Back in May 2011, Matt Yglesias proclaimed, “The Most Important Rule Of Surviving A Political Sex Scandal Is: Don’t Resign!” He’s been proven right time and again since. Al Franken’s Senate career ended because he resigned under pressure while Brett Kavanaugh is on the Supreme Court because he refused to do the honorable thing. And Virginia’s governor, lieutenant governor, and attorney general all survived scandals by simply going to work every day.
It doesn’t always work, of course. But resigning always results in defeat.
We may be about to see an analogue to that in the 2020 Democratic nomination fight.
More than a dozen candidates dropped out before the voting even started with the Iowa Caucuses. Presumably, it’s because their campaigns ran out of money.
Andrew Yang, Deval Patrick, and Michael Bennet dropped out after the first couple of contests. The race was still pretty wide open at that point, although Bernie Sanders had become the strong frontrunner. But, again, their war chests were likely empty.
After South Carolina’s results came in Saturday night, it was clear that we were down to a two-man race, with Bernie Sanders and Joe Biden the only candidates left in the contest with even a mathematical chance of clinching the nomination ahead of the convention.
Vanity candidate Tom Steyer dropped out that night. Pete Buttigieg did so the next afternoon. And Amy Klobuchar did so today. Presumably, they could have afforded to stay in another two days to see what happened on Super Tuesday. Thus, one presumes, they either decided independently or were strongly pressured by party insiders to withdraw to clear the way for Biden.
But here’s what’s interesting: Buttigieg had won one of the four primaries and come in second in another. His 26 delegates was a respectable third.
Elizabeth Warren has finished no higher than third in any of the contests thus far and has only 8 delegates–one more than Klobuchar.

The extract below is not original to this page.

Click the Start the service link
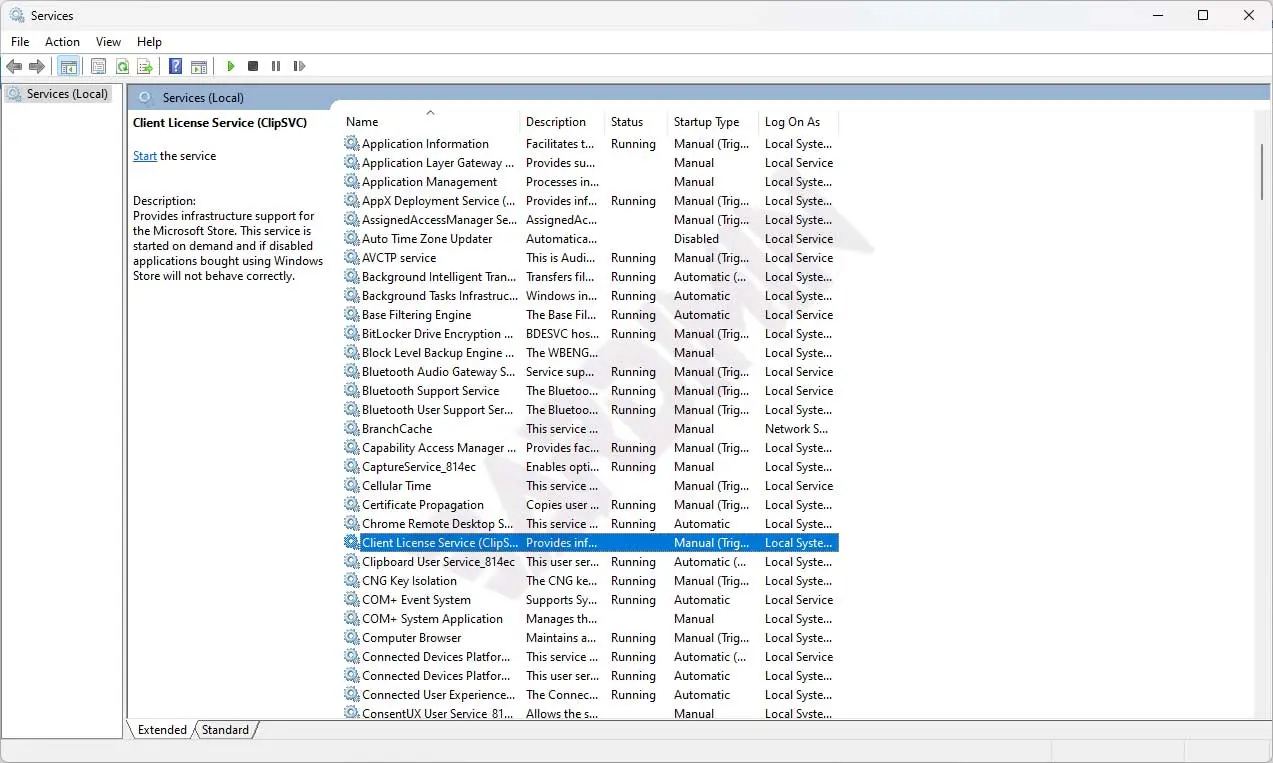 [145, 156]
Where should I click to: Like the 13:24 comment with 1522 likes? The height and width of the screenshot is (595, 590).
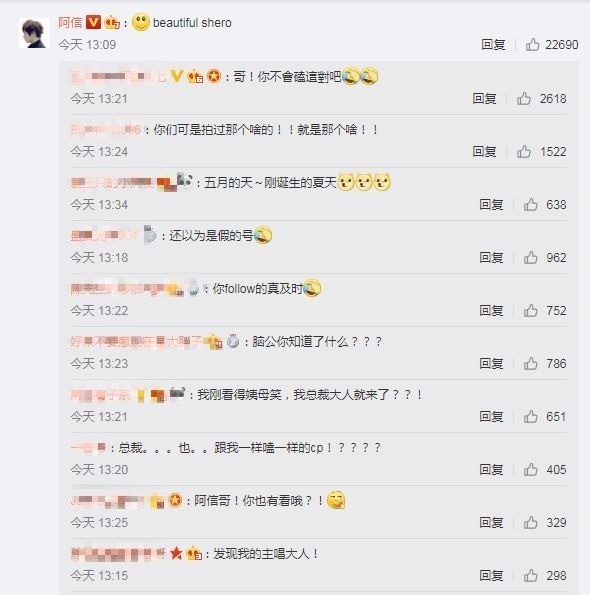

Mike Bloomberg has 0 delegates and zero wins thus far to show for his half-billion-dollar investment. Polls had shown him doing quite well on Super Tuesday but Biden’s surge is likely to dampen his support significantly.
Tulsi Gabbard is still in the race, too, but she’s a vanity candidate with no real expenses and won’t be invited to any more debates, so she’s just an interesting footnote.
Regardless, by not quitting the race, Warren and Bloomberg are likely going to do what Sanders and Ted Cruz did in 2016 (and Mike Huckabee did in 2008): wind up with a lot more delegates than their comparative popularity would otherwise merit simply by refusing to stop running a race they can’t win.
In the cases of Sanders 2016 and Huckabee 2008, it was boorish and weird but seemingly had no value beyond enhancing their ego. But, in 2020, Warren and Bloomberg could potentially wind up with more clout than Buttigieg simply because they’ll have more delegates to bargain with at what increasingly looks to be a contested convention.
In both cases, they’ll siphon votes away from the two dominant candidates.
Bloomberg’s continued presence in the race tomorrow will almost certainly keep Biden below the 15% delegate threshold in a state or two. That doesn’t seem to fit Bloomberg’s long-term interests.
With Warren, it’s harder to say.
Is she trying to become the compromise candidate at the convention? That seems an unlikely outcome but isn’t impossible.
Is she trying to gain leverage with Bernie Sanders, hoping to secure the VP slot or some other perk in exchange for tossing her delegates his way?
Or is she intentionally trying to sabotage Sanders and make it easier for the Establishment to win the nomination? That’s not implausible but would seem to doom her with the progressive wing of the party that she seeks to represent.